[Stored entries]
- - - -
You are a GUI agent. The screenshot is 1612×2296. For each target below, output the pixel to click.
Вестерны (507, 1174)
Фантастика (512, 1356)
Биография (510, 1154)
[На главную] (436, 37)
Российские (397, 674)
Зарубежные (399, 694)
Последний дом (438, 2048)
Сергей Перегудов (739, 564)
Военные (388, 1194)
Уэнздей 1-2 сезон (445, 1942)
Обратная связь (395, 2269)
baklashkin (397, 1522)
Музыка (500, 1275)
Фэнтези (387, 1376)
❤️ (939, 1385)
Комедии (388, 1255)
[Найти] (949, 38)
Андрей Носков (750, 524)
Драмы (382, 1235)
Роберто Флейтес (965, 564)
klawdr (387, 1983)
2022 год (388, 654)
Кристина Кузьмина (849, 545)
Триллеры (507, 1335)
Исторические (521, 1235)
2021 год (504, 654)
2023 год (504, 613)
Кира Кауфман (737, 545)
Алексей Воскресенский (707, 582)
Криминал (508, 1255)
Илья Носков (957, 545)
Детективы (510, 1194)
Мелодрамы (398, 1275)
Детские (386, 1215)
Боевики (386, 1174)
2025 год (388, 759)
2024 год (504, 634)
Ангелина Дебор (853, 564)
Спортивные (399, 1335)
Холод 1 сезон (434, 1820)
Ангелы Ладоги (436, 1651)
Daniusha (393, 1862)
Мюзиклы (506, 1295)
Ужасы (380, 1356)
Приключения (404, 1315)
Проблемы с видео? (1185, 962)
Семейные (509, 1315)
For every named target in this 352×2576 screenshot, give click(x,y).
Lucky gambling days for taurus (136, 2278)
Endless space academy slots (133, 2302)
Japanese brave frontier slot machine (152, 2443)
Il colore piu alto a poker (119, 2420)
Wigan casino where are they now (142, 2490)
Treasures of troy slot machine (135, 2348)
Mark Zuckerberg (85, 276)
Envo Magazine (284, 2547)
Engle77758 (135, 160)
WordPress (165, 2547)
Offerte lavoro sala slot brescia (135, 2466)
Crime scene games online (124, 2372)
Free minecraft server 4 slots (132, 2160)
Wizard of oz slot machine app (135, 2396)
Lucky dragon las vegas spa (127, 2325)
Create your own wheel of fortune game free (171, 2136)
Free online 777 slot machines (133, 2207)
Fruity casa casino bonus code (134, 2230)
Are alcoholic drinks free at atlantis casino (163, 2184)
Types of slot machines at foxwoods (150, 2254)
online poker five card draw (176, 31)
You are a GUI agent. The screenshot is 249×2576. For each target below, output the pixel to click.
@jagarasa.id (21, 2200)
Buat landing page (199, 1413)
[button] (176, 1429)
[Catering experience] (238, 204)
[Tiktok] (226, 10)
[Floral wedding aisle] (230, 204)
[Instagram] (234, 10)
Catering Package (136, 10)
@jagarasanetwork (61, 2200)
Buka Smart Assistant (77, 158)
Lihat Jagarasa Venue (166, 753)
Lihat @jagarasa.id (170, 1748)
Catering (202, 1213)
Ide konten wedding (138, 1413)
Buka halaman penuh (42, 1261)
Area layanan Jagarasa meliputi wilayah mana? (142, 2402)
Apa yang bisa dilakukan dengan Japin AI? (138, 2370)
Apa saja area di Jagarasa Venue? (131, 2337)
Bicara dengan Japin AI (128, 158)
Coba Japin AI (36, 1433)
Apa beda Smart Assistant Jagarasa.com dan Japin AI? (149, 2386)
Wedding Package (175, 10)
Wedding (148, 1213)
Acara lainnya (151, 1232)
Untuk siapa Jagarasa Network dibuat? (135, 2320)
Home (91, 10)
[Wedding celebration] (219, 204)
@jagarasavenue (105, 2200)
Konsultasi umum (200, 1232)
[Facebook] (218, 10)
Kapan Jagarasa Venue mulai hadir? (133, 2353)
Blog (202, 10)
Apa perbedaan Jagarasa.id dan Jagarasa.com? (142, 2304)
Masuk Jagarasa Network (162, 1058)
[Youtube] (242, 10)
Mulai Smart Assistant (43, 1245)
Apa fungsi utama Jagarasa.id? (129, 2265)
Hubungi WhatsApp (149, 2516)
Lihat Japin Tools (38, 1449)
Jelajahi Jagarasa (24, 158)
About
- - - -
- **PROBLEM TO WORK ON**:
Could you retype every record above exactly as written?

- **SOLUTION FOR THIS EXERCISE**:
You are a GUI agent. The screenshot is 1612×2296. For each target below, output the pixel to click.
Вестерны (507, 1174)
Фантастика (512, 1356)
Биография (510, 1154)
[На главную] (436, 37)
Российские (397, 674)
Зарубежные (399, 694)
Последний дом (438, 2048)
Сергей Перегудов (739, 564)
Военные (388, 1194)
Уэнздей 1-2 сезон (445, 1942)
Обратная связь (395, 2269)
baklashkin (397, 1522)
Музыка (500, 1275)
Фэнтези (387, 1376)
❤️ (939, 1385)
Комедии (388, 1255)
[Найти] (949, 38)
Андрей Носков (750, 524)
Драмы (382, 1235)
Роберто Флейтес (965, 564)
klawdr (387, 1983)
2022 год (388, 654)
Кристина Кузьмина (849, 545)
Триллеры (507, 1335)
Исторические (521, 1235)
2021 год (504, 654)
2023 год (504, 613)
Кира Кауфман (737, 545)
Алексей Воскресенский (707, 582)
Криминал (508, 1255)
Илья Носков (957, 545)
Детективы (510, 1194)
Мелодрамы (398, 1275)
Детские (386, 1215)
Боевики (386, 1174)
2025 год (388, 759)
2024 год (504, 634)
Ангелина Дебор (853, 564)
Спортивные (399, 1335)
Холод 1 сезон (434, 1820)
Ангелы Ладоги (436, 1651)
Daniusha (393, 1862)
Мюзиклы (506, 1295)
Ужасы (380, 1356)
Приключения (404, 1315)
Проблемы с видео? (1185, 962)
Семейные (509, 1315)
For every named target in this 352×2576 screenshot, give click(x,y).
Lucky gambling days for taurus (136, 2278)
Endless space academy slots (133, 2302)
Japanese brave frontier slot machine (152, 2443)
Il colore piu alto a poker (119, 2420)
Wigan casino where are they now (142, 2490)
Treasures of troy slot machine (135, 2348)
Mark Zuckerberg (85, 276)
Envo Magazine (284, 2547)
Engle77758 (135, 160)
WordPress (165, 2547)
Offerte lavoro sala slot brescia (135, 2466)
Crime scene games online (124, 2372)
Free minecraft server 4 slots (132, 2160)
Wizard of oz slot machine app (135, 2396)
Lucky dragon las vegas spa (127, 2325)
Create your own wheel of fortune game free (171, 2136)
Free online 777 slot machines (133, 2207)
Fruity casa casino bonus code (134, 2230)
Are alcoholic drinks free at atlantis casino (163, 2184)
Types of slot machines at foxwoods (150, 2254)
online poker five card draw (176, 31)
You are a GUI agent. The screenshot is 249×2576. For each target below, output the pixel to click.
@jagarasa.id (21, 2200)
Buat landing page (199, 1413)
[button] (176, 1429)
[Catering experience] (238, 204)
[Tiktok] (226, 10)
[Floral wedding aisle] (230, 204)
[Instagram] (234, 10)
Catering Package (136, 10)
@jagarasanetwork (61, 2200)
Buka Smart Assistant (77, 158)
Lihat Jagarasa Venue (166, 753)
Lihat @jagarasa.id (170, 1748)
Catering (202, 1213)
Ide konten wedding (138, 1413)
Buka halaman penuh (42, 1261)
Area layanan Jagarasa meliputi wilayah mana? (142, 2402)
Apa yang bisa dilakukan dengan Japin AI? (138, 2370)
Apa saja area di Jagarasa Venue? (131, 2337)
Bicara dengan Japin AI (128, 158)
Coba Japin AI (36, 1433)
Apa beda Smart Assistant Jagarasa.com dan Japin AI? (149, 2386)
Wedding Package (175, 10)
Wedding (148, 1213)
Acara lainnya (151, 1232)
Untuk siapa Jagarasa Network dibuat? (135, 2320)
Home (91, 10)
[Wedding celebration] (219, 204)
@jagarasavenue (105, 2200)
Konsultasi umum (200, 1232)
[Facebook] (218, 10)
Kapan Jagarasa Venue mulai hadir? (133, 2353)
Blog (202, 10)
Apa perbedaan Jagarasa.id dan Jagarasa.com? (142, 2304)
Masuk Jagarasa Network (162, 1058)
[Youtube] (242, 10)
Mulai Smart Assistant (43, 1245)
Apa fungsi utama Jagarasa.id? (129, 2265)
Hubungi WhatsApp (149, 2516)
Lihat Japin Tools (38, 1449)
Jelajahi Jagarasa (24, 158)
About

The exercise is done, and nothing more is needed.